I'm doing a panel Tuesday evening up at BloombergNYC to discuss Creativity [in] 2020.
Now 'creativity' will be exactly the same in 2020.
Because, well, creativity is a process - an approach to the interaction of the world and people's minds.
Creativity is the faculty which performs operations on the inputs - the only thing in your head that you didn't get in there by seeing it.
[I seem to ascribe to a light tabula rasa theory of consciousness - that is to say I think all the 'knowledge' inside your head probably came from somewhere, even if you aren't conscious of having perceived or retained it, hence any idea is simply a novel combination of things you have experienced in some fashion, but I suspect the faculties, or some aspects of some cognitive faculties, are likely innate - such as the combinatorial faculty of imagination, which seems to be some aspect of how brains work.]
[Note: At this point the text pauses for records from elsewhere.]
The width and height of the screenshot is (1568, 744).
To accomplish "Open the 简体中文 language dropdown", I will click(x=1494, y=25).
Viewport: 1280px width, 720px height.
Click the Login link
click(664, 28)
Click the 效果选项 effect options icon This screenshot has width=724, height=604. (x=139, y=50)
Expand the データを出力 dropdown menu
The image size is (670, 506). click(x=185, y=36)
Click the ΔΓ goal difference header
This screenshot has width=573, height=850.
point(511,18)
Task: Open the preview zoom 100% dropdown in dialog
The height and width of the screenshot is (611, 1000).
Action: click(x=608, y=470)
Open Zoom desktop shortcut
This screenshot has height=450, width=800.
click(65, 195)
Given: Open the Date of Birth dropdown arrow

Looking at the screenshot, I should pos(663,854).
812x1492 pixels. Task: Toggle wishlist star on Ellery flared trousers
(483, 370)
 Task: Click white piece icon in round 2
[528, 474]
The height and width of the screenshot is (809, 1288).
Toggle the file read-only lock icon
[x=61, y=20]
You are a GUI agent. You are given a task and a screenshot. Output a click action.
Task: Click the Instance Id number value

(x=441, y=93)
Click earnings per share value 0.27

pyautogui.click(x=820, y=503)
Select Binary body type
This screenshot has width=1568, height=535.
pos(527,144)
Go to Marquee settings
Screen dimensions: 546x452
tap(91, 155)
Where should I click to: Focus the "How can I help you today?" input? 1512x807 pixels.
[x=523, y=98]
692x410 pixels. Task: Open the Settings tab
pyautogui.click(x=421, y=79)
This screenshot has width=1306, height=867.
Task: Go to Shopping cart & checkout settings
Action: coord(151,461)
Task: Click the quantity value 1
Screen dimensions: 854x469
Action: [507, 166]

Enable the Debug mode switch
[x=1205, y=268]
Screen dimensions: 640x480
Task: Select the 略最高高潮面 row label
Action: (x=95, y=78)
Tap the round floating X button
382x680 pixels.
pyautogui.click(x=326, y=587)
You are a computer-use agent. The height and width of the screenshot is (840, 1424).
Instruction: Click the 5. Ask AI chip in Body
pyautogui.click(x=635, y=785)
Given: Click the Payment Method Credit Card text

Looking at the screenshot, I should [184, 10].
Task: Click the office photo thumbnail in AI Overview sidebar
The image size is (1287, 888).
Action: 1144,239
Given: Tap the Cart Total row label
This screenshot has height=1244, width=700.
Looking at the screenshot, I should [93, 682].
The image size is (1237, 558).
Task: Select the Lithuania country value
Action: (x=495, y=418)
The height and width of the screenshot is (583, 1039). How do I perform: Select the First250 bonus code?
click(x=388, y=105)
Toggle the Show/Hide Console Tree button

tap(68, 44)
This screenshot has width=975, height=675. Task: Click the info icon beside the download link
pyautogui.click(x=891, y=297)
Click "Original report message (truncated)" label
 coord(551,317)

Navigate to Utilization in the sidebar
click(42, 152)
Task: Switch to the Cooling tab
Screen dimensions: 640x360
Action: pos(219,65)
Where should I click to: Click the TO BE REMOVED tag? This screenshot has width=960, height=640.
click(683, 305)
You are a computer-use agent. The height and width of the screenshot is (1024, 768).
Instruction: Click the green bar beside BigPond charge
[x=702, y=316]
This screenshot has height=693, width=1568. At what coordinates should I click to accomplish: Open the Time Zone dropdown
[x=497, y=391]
And that won't change because we have faster computers or more awesome fabric softeners or augmented reality contact lenses.
But we have a tendency to conflate creativity - the process - with craft - the execution thereof.
And by 2020 the craft will be very different indeed.
See - "IDEAS ARE NEW COMBINATIONS".
And by 2020, there will be lots of new combinations to make combinations from.
Certainly lots more traditional cultural expressions of creativity - but also lots more engineered, software created, bioengineered flesh grown, intelligent agent modelled, robotic combinations.
This is obviously a speculative excercise - the event horizon is too far for us to really have much of an idea - but it will make for interesting discussion decoupled from the obvious considerations of today.
But, when speculating on the future, it's worth bearing two things in mind - or one thing in two different articulations.
1. Amara's Law:
"We tend to overestimate the effect of a technology in the short run and underestimate the effect in the long run."
2. Back to the Future 2:
With the hoverboards, holograms, and awesome sneakers, was set in 2015, which seemed reasonable in 1989.
Come say hi.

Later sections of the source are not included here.